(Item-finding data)
** begin **
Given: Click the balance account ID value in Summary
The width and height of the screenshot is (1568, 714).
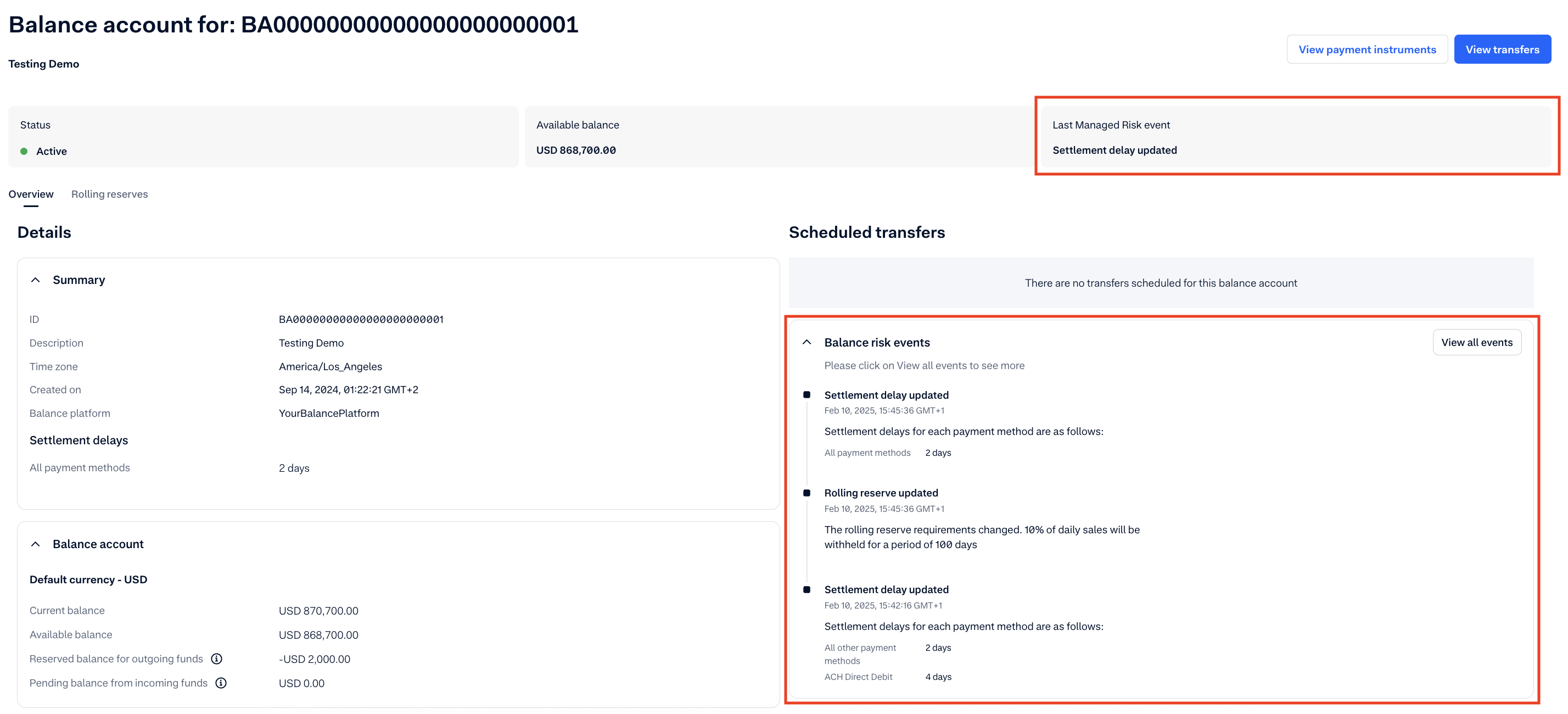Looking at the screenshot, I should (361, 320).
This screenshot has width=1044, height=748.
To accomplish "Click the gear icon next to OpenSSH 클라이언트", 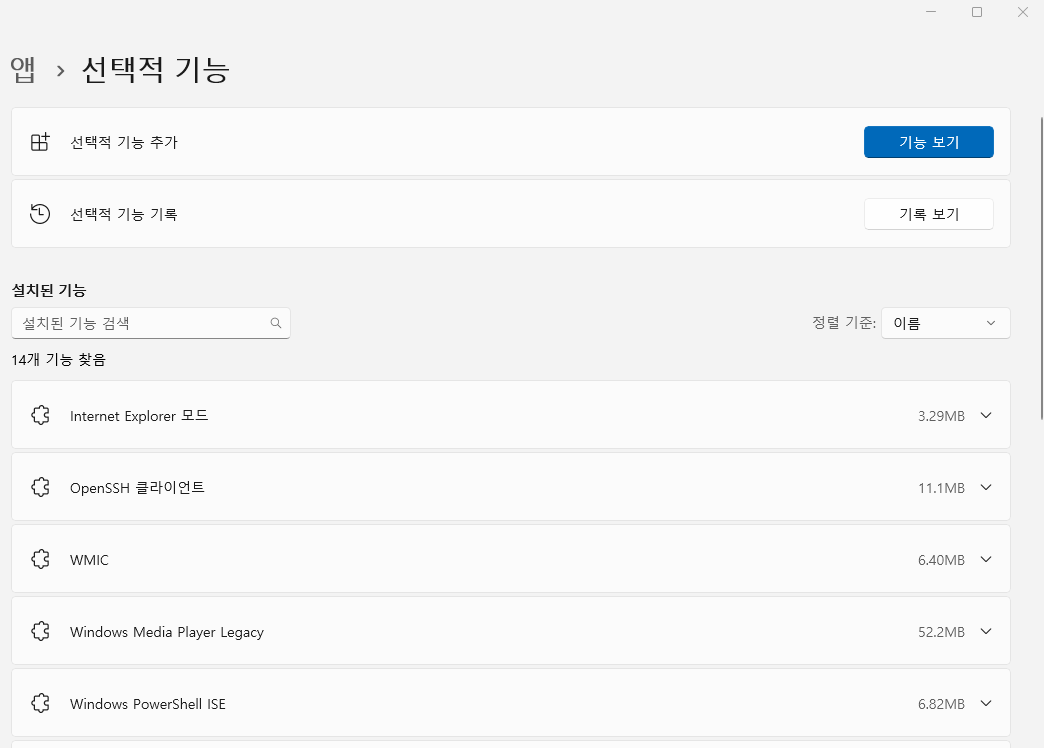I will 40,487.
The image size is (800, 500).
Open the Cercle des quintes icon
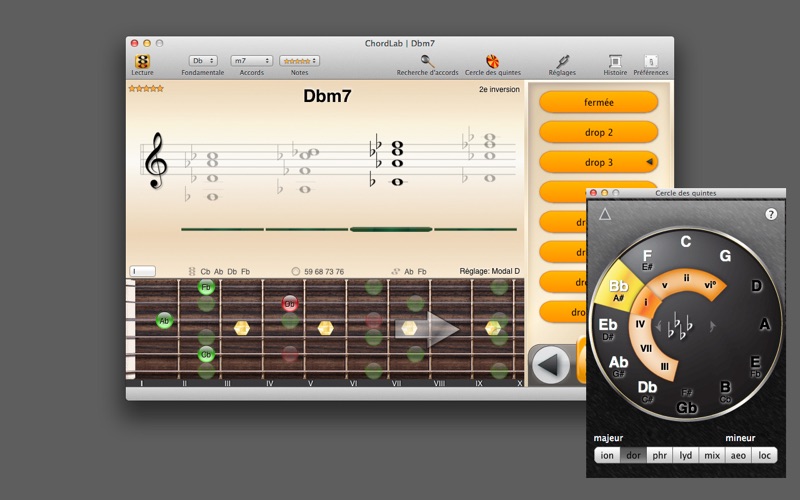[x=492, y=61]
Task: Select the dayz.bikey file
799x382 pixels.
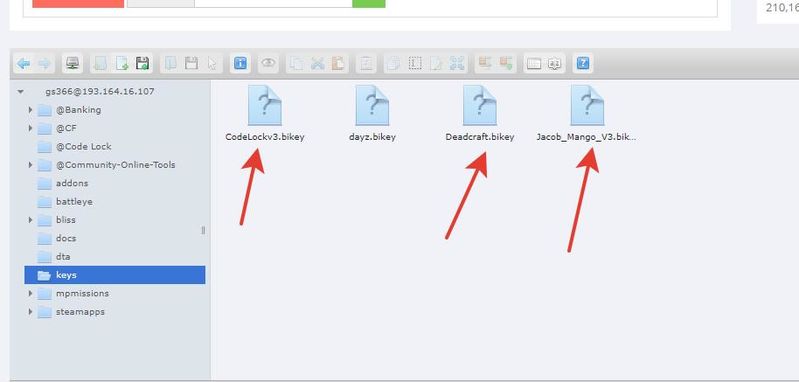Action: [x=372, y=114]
** end **
Scale the data from the line containing "The image size is (800, 500)." through the end of the data, both ends included. Rewrite those lines with the requests, and multiply every coordinate in the answers by 0.75, rounding to whole numbers with halves rounded up. Leave the pictures out.

§ **The reply**
The image size is (800, 500).
Open the Cercle des quintes icon
[x=369, y=46]
Task: Select the dayz.bikey file
799x382 pixels.
Action: [x=279, y=86]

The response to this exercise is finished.